* _SELECTED EXTRACT_

┄┄┄┄┄┄┄┄┄┄

Confidentiality Agreement
means that certain confidentiality letter agreement by and
between Purchaser and Seller.
"
Continuing Employee
has the meaning set forth in Section 5.22(a)(i).
"
Continuing Salaried/Nonbargaining Unit Employee
has the meaning set forth in Section
5.22(c)(i).
"
Contracts
means all executory contracts, leases, indentures, joint venture and other
agreements, commitments and all other legally binding arrangements, whether oral or written.
"
CPA Firm
has the meaning set forth in Section 2.3(b).
"
Employee
means an individual who is or was employed by B&N, MTR, PCN or RSS, as the
case may be, whether salaried or hourly.
"
Employment-related Obligations
means all liabilities and obligations arising from
the employment relationship, except for liabilities and obligations arising under any Collective
Bargaining Agreement. Without limiting the generality of the foregoing, Employment-related
Obligations includes, without limitation, compensation for services (and related employment and
withholding taxes); benefits accrued under any retirement, health and welfare, or similar benefit
plan or arrangement; contributions to any retirement, health and welfare, or similar plan or
arrangement; workers compensation or similar benefits and payments on account of occupation
illnesses and injuries (including under the Federal Employers Liability Act); and claims arising
out of any individuals employment but does not include compensation or benefits payable pursuant
to any Collective Bargaining Agreement or any other obligation or claim arising under or related in
any way to any Collective Bargaining Agreement.
"
Environmental Claim
means any written or oral notice, claim, demand, action, suit,
complaint, proceeding or other communication by any Person alleging any violation of, or any actual
or potential Loss or liability under, any Environmental Laws.
"
Environmental Deductible
has the meaning set forth in Section 8.3(a).
"

┄┄┄┄┄┄┄┄┄┄

* _ENTRIES PROVIDED_
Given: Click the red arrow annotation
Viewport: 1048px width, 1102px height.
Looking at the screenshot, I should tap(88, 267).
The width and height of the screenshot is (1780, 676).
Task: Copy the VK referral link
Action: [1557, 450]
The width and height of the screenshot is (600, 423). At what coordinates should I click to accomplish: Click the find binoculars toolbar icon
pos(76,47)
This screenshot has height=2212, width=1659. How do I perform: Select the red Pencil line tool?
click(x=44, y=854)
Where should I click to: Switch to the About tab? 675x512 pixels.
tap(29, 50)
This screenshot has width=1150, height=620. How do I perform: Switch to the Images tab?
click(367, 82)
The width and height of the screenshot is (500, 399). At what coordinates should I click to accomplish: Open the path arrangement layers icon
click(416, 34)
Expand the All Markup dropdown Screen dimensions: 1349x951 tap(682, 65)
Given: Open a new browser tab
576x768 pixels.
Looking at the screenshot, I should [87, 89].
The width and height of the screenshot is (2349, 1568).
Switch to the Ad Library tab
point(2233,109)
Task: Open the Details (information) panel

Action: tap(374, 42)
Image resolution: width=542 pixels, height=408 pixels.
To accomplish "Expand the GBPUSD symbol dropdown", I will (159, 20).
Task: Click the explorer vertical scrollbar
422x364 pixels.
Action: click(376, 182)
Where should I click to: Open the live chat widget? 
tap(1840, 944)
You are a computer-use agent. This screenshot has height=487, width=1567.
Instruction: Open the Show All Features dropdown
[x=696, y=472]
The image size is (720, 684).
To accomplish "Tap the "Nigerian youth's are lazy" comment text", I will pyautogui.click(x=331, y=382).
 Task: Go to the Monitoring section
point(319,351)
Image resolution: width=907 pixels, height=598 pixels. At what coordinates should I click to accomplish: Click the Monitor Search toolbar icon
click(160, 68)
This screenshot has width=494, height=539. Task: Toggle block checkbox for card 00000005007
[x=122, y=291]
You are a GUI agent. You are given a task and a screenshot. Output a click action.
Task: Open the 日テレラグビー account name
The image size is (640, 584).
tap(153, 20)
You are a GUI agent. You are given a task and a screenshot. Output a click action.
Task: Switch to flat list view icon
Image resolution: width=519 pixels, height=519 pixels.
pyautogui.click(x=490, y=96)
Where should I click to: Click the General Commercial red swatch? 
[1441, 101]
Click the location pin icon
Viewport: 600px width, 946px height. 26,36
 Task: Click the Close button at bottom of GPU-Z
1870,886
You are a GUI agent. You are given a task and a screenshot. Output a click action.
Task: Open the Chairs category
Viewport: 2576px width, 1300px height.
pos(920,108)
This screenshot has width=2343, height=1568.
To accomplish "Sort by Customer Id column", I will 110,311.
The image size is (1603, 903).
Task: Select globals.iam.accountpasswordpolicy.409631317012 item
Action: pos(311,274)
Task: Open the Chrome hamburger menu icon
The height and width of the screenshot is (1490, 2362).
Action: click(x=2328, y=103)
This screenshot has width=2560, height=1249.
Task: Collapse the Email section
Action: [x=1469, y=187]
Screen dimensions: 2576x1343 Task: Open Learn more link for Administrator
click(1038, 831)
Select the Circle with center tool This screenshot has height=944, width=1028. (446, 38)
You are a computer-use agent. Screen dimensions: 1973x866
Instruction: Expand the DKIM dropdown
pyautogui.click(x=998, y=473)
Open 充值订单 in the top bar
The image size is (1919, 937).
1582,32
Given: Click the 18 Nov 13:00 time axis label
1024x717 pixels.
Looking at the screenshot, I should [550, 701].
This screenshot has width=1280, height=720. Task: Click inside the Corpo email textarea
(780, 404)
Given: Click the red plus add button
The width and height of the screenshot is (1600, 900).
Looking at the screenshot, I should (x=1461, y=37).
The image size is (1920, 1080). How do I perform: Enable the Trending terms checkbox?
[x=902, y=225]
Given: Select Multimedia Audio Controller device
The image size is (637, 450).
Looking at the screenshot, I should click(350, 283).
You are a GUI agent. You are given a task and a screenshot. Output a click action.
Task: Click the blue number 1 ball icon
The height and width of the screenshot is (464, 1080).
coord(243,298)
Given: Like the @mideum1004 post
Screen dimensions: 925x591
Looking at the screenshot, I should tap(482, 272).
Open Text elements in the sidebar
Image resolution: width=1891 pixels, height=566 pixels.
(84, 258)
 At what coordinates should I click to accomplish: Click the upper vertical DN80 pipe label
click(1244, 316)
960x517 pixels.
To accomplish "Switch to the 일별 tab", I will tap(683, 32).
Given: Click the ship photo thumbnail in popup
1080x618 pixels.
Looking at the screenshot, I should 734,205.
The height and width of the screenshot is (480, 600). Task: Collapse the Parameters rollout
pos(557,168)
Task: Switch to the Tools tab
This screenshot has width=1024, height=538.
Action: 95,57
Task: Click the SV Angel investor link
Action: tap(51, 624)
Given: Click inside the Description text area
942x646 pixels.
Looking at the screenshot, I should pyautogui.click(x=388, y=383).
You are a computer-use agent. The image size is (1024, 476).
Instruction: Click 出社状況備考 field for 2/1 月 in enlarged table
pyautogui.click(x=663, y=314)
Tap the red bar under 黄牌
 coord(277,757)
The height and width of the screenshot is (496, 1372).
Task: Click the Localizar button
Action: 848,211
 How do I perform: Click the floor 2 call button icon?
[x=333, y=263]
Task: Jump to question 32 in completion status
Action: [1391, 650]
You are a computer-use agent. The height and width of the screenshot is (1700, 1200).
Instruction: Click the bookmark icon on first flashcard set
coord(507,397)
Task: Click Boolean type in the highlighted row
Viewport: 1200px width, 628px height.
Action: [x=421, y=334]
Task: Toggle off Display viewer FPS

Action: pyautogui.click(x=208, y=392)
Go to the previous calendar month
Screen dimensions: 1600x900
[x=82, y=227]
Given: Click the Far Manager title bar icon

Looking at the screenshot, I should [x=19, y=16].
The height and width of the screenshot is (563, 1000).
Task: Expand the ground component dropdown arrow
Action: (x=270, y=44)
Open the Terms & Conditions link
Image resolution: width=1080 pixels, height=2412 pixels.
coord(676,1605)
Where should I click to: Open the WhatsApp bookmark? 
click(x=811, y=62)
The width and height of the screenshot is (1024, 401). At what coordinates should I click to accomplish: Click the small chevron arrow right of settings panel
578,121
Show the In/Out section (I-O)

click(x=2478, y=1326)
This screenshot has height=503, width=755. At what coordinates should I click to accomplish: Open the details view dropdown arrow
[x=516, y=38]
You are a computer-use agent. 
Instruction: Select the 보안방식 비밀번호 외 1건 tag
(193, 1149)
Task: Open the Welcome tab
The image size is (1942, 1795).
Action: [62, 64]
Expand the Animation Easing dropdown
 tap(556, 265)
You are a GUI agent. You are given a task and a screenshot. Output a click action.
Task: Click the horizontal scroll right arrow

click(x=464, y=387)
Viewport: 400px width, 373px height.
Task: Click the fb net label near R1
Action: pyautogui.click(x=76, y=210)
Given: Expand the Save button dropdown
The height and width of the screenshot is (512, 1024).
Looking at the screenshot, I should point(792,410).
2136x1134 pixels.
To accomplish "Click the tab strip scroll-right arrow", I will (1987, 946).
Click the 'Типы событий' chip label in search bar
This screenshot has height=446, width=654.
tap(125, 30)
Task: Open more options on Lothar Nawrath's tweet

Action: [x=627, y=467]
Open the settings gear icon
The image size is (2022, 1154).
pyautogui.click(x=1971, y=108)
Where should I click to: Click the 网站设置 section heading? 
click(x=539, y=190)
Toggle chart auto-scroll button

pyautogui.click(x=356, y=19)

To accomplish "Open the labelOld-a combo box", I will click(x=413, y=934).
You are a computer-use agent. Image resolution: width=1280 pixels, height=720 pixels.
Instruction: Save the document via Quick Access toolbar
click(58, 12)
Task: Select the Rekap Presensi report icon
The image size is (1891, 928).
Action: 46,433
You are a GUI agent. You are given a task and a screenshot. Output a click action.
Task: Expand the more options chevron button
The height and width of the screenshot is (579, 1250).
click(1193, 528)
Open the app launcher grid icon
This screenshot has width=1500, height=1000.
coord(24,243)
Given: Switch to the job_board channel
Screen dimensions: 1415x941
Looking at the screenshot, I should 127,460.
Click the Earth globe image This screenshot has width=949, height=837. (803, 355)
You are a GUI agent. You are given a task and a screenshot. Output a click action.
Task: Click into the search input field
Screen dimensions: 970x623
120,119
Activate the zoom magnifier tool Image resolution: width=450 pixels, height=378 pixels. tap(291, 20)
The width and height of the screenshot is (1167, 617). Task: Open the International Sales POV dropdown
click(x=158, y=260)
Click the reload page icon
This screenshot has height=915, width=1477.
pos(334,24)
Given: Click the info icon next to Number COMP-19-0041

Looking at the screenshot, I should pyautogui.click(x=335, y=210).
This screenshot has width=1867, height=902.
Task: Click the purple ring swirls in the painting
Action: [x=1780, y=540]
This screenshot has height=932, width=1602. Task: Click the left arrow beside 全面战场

┄┄┄┄┄┄┄┄┄┄

* _TASK INSTRUCTIONS_
#1 Rewrite the portion of the contract definitions that opens with the words "Confidentiality Agreement" and closes with "oral or written.", substituting "Buyer" for "Purchaser".
#2 Extend the contract definitions past their final line with further entries in the same style.

* _EXPECTED OUTPUTS_
#1
Confidentiality Agreement
means that certain confidentiality letter agreement by and
between Buyer and Seller.
"
Continuing Employee
has the meaning set forth in Section 5.22(a)(i).
"
Continuing Salaried/Nonbargaining Unit Employee
has the meaning set forth in Section
5.22(c)(i).
"
Contracts
means all executory contracts, leases, indentures, joint venture and other
agreements, commitments and all other legally binding arrangements, whether oral or written.

#2
Environmental Laws
means any Federal, state, interstate or local statute, Law or
regulation having the force of law and in effect and promulgated as such as of or prior to the
Closing Date and which is applicable to the Railroads, the Railroad Assets or the Business, or any
other enforceable requirement of any Governmental Entity having jurisdiction over the Railroads,
the Railroad Assets or the Business (except to the extent that it sets forth more stringent or
additional requirements than those authorized by such pre-Closing Federal, state, interstate or
local statutes, Laws or regulations), and relating to the protection of the environment or natural
resources, including any of the foregoing related to: (i) Remedial Actions; (ii) the reporting,
licensing, permitting or investigating of the emission, discharge, release or threatened release of
Hazardous Substances into the air, surface water, ground water or land; or (iii) the manufacture,
release, distribution, use, generation, treatment, storage, disposal, transport or handling of
Hazardous Substances.
"
Environmental Liability
means any Loss, liability or obligation arising under
Environmental Laws in connection with the Railroads, the Railroad Assets or the Business, including
claims, demands, assessments, judgments, orders, causes of action, notices of actual or alleged
violations or liability (including such notices regarding the disposal or release of Hazardous
Substances on the Real Property or elsewhere), proceedings and any associated costs, assessments,
losses, damages (except consequential damages), obligations, liabilities, awards, fines, sanctions,
penalties, or amounts paid in settlement (including reasonable costs, fees and expenses of
attorneys, accountants, consultants and other agents).
"
ERISA
means the Employee Retirement Income Security Act of 1974, as amended.
"
Excluded Assets
has the meaning set forth in Section 1.2.
"
Excluded Liabilities
has the meaning set forth in Section 1.4.
"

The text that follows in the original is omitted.